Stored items

---------------

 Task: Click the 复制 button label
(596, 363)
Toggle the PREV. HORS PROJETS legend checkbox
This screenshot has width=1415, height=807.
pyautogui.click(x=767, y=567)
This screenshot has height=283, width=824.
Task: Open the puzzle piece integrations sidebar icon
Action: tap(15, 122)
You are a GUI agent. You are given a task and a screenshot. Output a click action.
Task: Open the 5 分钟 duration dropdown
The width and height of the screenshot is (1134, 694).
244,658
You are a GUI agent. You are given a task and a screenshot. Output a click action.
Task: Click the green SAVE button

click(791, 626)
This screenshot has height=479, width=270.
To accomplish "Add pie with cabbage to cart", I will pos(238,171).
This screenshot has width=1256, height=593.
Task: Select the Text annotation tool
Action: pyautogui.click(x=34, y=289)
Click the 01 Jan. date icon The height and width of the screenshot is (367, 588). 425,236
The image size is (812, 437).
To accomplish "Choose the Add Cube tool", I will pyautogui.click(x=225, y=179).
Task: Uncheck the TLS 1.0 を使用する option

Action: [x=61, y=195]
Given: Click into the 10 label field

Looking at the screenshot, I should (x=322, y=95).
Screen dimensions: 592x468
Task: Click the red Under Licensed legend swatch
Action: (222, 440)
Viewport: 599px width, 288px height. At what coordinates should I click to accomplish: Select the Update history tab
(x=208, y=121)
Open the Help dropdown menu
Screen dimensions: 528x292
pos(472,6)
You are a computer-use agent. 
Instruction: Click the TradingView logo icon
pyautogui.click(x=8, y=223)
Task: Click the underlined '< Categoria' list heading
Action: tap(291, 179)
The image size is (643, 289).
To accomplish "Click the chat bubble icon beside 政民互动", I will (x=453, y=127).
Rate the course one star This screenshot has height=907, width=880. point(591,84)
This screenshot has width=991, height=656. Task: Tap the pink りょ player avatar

---------------

WHAT THE TASK ASKS: Return every line of the entries above that the string "image" appears in.

ANSWER BELOW:
The image size is (812, 437).
The image size is (643, 289).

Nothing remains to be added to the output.